The year of 1989, Hurricane Hugo ravished South Carolina, my freshman year in college, and the first on the scene was the United Methodist Committee on Relief repairing, replenishing and re-energizing the neighborhood and the church.
The list goes on. Through apportionments we assist the students in Africa taking an opportunity to advance scholastically; the women in India by giving alternatives to a life of human trafficking; the bishops of the church and their work in the world; the efforts of missionaries, teachers and preachers who serve poor and rural areas. People NEED us!
Our apportionments often boil down to individuals: an individual mother, father, son, daughter who somewhere on this globe, often with little strength, asks of us, “are we the ones to come, or shall we look for another?”
Faithful giving will always leave you wanting something for yourself. Giving is supposed to happen while you have your own checklist of needs. Suffering and challenged people should never have to wait until we hire our staff; buy our new equipment; win the denomination on our side of the theological coin; or finally until the perfect pastor’s arrival before we show up with grateful hands and giving hearts to help someone along the way.
As for me, I want to live so God can use me. I want someone to have a burden lifted. I want one less person, one less family to be lifted from the disasters of despair, hardship and poverty. Children, the elderly, women, teens of every color and nation need us!
When you add up their need, what we give becomes so very small yet so very powerful!
The plea to give never comes at the right time. Such pleas are always an inconvenience of sorts. But then again, so are national disasters; unsupported clergy and church personnel in retirement; lack of medical supplies in hospitals and poor learning environments in urban and rural centers.
All of us are blessed by someone’s inconvenience!
I’ve read my letter from the conference treasurer. But then, I read another letter from Paul, “For when the time comes to eat, each of you goes ahead with your own supper, and one goes hungry and another becomes drunk.

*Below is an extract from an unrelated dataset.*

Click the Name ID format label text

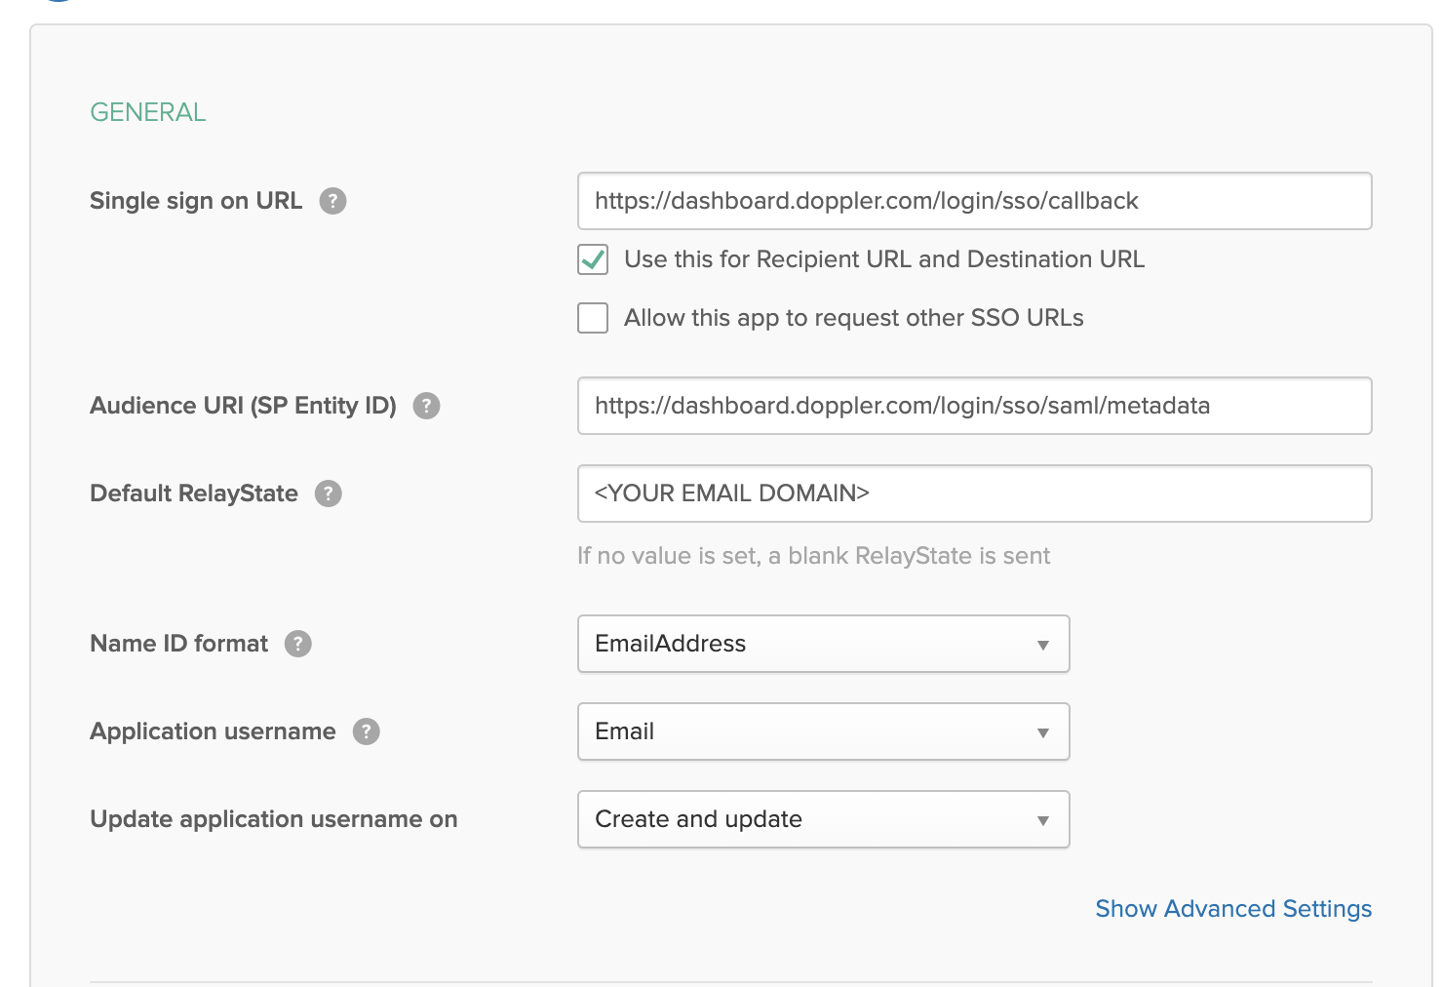[x=178, y=644]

What! Do you not have homes to eat and drink in? Or do you show contempt for the church of God and humiliate those who have nothing? What should I say to you? Should I commend you? In this matter, I do not commend you!” I Corinthians 11:21-22
Ouch and God bless!!
The Rev. B. Kevin Smalls serves as pastor of Queen's Chapel and Ebenezer United Methodist Churches in Washington, DC. He blogs at B. Kevin Smalls on Wordpress, from which this essay is reprinted with the author's permission.